● **Work order a**: From the records, extract the lines beginning at the line that contains "coordinates (738, 80)." and ending after the line that contains "cell-client-number: 1050 is".

● **Text segment**:
ABM User Guide

Published

October 10, 2024

Guide to the Annual Bibliometric Monitoring at KTH

This guide gives an introduction to the Annual Bibliometric Monitoring (ABM) at KTH Royal Institute of Technology. The purpose of the guide is to help you navigate the presentation of results, to understand the bibliometric indicators used in the report, and to interpret the results.

Background

The aim of the ABM is to assist monitoring, research evaluation and quality assurance at KTH, but also to provide KTH organizations and researchers with information related to their publications. The ABM was introduced in 2013 and was published annually in the same format since then. In 2019, a project aiming to redesign and develop the ABM was started. This resulted in the current solution, maintaining the same information as in previous years but in a more flexible framework with a presentation that is more dynamic, extendable and easier to maintain. That is the version of ABM described here.

The ABM results are available at different levels, for KTH in total, Schools, Departments and for individual researchers. The report currently has the same format and contents at all levels. Data is presented for the last 10 years with a complete publication record, which in practice means the year before last autumn and the nine preceding years (i.e. in the spring of 2024, the ABM contains data for the publication years 2013-2022).

Only publications registered in DiVA and affiliated with KTH are included in the results (i.e. publications that KTH researchers have published at other organizations are excluded). Affiliations to KTH are based on the actual author affiliation as written in the published paper. Indicators under Citation/Journal impact and Co-publishing tabs are based on Web of Science1, and indicators are therefore only presented for publications covered by Web of Science. Indicators under the Scopus and SDG tabs are only presented for publications covered by Scopus.

If a School or Department have changed name or the organizational structure has changed, publications affiliated to old organizational units have been assigned to the corresponding current unit when possible.

Overview

The Overview tab includes key indicators displayed for the latest available time period2 and general information about ABM and publication activities at KTH.

Most numbers on this tab are based on fractionalized counts, i.e. an author’s share of a publication is counted as 1/n where n denotes the number of authors. The exception is the Co-publication charts, which are based on full counts.

Overviews at the KTH, school and department level are available to everyone, except for the button for publication list download which is only available for logged in KTH users.

The individual view, only available to the researcher, also includes a link to edit publications in DiVA.

Publications in DiVA

The Publications in DiVA tab shows the number of publications registered in DiVA for the researcher or organizational unit, by year and by publication type. Web of Science (WoS) and Scopus coverage are also shown for each publication type. The validity of bibliometric indicators is in general higher if the share of publications covered is high. Results based on publications with a smaller share covered should be treated with caution.

● **Work order b**: In the ABM user guide, recast the paragraph beginning "The ABM results are available" as a short bulleted list that keeps its main facts.

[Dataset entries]

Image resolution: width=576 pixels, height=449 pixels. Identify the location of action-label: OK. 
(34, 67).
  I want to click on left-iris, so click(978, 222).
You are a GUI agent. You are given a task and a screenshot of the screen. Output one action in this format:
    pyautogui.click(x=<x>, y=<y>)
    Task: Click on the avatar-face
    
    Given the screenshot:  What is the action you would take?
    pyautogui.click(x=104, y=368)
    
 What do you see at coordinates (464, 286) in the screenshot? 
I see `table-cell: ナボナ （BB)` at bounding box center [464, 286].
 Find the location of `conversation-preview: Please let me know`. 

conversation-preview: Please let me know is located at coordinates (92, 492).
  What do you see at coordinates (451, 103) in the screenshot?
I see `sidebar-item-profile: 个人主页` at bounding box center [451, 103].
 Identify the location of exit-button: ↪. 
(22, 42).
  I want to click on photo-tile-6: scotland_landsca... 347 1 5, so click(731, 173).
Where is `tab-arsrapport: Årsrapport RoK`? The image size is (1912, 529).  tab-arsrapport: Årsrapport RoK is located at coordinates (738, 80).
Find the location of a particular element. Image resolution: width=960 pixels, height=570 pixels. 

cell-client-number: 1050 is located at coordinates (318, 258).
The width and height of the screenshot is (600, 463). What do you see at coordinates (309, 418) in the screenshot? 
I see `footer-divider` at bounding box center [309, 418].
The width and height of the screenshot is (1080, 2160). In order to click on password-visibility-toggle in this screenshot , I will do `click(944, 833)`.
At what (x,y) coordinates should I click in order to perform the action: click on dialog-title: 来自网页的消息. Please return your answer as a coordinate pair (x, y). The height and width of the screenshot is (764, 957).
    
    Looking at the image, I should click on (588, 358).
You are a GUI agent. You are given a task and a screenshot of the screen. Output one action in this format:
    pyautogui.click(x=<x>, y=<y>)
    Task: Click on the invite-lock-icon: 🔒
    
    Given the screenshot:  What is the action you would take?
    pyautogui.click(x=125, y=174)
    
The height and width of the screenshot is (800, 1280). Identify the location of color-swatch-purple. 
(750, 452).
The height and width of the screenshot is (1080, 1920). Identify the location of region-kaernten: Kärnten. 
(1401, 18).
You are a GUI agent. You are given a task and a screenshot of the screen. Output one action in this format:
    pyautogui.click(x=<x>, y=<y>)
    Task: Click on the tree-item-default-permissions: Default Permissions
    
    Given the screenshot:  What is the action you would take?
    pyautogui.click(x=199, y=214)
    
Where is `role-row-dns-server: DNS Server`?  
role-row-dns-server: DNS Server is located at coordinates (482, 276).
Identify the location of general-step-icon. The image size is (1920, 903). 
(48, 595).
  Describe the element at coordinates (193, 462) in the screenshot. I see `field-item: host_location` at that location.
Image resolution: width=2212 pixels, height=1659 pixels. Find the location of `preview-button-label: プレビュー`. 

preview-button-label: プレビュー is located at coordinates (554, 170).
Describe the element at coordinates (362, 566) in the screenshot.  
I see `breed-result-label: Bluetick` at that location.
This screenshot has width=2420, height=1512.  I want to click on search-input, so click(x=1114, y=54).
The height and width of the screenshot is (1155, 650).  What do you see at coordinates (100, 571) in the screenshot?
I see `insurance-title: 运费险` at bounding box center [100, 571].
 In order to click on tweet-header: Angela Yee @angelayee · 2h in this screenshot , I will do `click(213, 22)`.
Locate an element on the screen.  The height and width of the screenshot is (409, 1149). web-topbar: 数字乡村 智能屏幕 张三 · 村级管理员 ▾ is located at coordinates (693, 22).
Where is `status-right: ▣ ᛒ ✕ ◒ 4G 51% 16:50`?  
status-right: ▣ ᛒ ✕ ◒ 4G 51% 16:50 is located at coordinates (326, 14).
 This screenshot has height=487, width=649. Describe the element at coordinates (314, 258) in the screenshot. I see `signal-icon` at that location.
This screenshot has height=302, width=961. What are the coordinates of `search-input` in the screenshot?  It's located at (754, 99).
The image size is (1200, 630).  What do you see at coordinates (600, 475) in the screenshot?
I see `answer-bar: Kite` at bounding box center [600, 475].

● **Exercise solution a**:
Where is `tab-arsrapport: Årsrapport RoK`? The image size is (1912, 529).  tab-arsrapport: Årsrapport RoK is located at coordinates (738, 80).
Find the location of a particular element. Image resolution: width=960 pixels, height=570 pixels. 

cell-client-number: 1050 is located at coordinates (318, 258).

● **Exercise solution b**:
- Results are available for KTH in total, Schools, Departments and individual researchers.
- The report has the same format and contents at every level.
- Data covers the last 10 years with a complete publication record: the year before last autumn and the nine preceding years.
- For example, in spring 2024 the ABM covers publication years 2013–2022.